The Michigan Court of Appeals recently held that a plaintiff who fell from a front-end loader (also known as a pay loader or bucket loader) that was missing part of the ladder used to access the cabin, had a claim of ordinary negligence against the owner.

On June 19, 2014, the Michigan Court of Appeals issued an unpublished opinion in Perkins v Mid-Michigan Recycling regarding an owner’s duty with respect to a defective front-end loader. The defendant in this case recycles wood into wood chips and uses services from independent contractors to transport wood chips to local power stations. The plaintiff in the case was an independent contractor working for the defendant and was using a front-end loader at the time of the accident.

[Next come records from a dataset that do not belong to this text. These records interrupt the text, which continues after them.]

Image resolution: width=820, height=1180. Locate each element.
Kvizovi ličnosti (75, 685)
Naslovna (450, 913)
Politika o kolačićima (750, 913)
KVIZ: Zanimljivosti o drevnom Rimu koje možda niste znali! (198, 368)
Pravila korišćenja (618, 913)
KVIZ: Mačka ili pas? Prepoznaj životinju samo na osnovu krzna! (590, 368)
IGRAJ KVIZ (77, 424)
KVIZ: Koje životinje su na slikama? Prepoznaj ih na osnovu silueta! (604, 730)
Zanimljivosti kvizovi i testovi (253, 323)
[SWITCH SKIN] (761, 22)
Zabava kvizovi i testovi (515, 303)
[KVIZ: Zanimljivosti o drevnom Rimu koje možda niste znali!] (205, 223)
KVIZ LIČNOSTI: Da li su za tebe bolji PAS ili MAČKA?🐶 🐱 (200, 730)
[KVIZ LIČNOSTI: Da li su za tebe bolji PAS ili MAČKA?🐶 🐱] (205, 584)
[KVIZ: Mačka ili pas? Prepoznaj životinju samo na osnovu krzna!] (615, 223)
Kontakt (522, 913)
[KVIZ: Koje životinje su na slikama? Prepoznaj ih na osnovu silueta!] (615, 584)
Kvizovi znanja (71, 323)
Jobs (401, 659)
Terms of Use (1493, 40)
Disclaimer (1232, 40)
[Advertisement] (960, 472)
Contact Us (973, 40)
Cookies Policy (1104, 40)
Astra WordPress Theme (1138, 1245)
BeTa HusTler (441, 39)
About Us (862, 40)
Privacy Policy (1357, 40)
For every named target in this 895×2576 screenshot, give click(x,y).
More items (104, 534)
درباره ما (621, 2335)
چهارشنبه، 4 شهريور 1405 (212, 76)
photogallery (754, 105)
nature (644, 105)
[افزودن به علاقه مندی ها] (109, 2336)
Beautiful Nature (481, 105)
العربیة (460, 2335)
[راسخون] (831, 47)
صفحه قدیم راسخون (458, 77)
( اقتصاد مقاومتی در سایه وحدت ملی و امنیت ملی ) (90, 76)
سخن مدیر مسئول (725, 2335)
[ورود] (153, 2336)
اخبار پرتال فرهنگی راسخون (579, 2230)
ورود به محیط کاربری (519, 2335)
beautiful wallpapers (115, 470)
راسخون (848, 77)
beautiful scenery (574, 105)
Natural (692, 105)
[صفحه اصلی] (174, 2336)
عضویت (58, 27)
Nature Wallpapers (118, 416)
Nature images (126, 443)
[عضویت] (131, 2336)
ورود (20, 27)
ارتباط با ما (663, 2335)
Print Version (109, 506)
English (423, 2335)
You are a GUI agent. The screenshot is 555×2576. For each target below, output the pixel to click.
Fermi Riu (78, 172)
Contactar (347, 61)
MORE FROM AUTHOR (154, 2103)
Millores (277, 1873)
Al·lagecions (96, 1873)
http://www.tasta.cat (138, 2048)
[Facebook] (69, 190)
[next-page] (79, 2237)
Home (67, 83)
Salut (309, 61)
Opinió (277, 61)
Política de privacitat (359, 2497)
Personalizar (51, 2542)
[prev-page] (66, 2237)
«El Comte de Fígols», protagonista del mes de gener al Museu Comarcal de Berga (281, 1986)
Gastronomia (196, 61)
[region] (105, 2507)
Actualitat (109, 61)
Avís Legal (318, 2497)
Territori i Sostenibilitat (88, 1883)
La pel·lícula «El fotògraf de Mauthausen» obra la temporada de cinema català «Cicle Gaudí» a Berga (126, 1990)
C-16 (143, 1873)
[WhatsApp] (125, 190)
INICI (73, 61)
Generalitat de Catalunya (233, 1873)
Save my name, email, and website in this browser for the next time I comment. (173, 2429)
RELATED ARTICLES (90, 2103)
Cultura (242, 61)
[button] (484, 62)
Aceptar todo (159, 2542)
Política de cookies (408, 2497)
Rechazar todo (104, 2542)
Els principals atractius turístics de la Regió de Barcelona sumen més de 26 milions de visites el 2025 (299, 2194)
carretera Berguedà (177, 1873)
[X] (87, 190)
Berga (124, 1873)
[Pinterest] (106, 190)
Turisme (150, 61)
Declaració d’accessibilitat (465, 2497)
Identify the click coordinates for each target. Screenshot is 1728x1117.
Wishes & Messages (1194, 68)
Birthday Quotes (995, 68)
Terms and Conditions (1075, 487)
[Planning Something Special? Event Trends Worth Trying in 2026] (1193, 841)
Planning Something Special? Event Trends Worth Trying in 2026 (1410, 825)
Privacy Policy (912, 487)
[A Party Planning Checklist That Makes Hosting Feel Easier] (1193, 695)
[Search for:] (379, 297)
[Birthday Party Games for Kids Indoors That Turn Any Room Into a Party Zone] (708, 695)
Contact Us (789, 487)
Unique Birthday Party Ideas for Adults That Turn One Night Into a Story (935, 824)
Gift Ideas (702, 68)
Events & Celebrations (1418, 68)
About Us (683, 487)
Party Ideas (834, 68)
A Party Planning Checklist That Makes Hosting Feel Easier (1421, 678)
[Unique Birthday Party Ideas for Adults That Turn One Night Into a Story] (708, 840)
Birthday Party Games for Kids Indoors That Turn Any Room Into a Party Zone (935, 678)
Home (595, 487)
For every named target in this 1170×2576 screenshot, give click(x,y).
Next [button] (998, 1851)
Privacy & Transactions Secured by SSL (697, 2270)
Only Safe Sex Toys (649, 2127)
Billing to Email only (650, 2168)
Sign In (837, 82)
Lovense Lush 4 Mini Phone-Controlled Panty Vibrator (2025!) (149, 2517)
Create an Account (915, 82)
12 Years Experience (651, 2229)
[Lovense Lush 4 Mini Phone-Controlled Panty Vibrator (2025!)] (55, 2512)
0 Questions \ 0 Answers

The front-end loader at issue in this case was missing the “swing step,” which made the lowest step on this particular front-end loader almost 4 feet off the ground. The plaintiff had complained about this missing swing step on many occasions, even offered to pay for it, but the defendant declined the plaintiff’s help and continued to reassure him that he would “check into it.” However, the defendant never fixed the front-end loader and the plaintiff suffered serious back injuries after falling off of the front-end loader due to the missing step.

The Court of Appeals held this apparent injury was not the result of an “open and obvious” issue and instead, the owner could be liable for negligence. The court ruled that the defendant owed a duty to the plaintiff based on his ownership and possession of the front-end loader to maintain it “in a safe, operable condition.”

The ruling in this case may open up owners of farm equipment to litigation. If there is something wrong with the farm equipment, including a harvester, grain cart, combine or other farm equipment, the owner of the equipment could be liable for not fixing it. On the other end, if an independent contractor or employee is injured as the result of a defect on equipment and the owner was aware of the defect, he may have a negligent claim against the owner.

It is important to keep in mind that if there is a defect on equipment such as a tractor, harvester, or grain cart, it is good practice to fix the defect to prevent the possibility of a future lawsuit.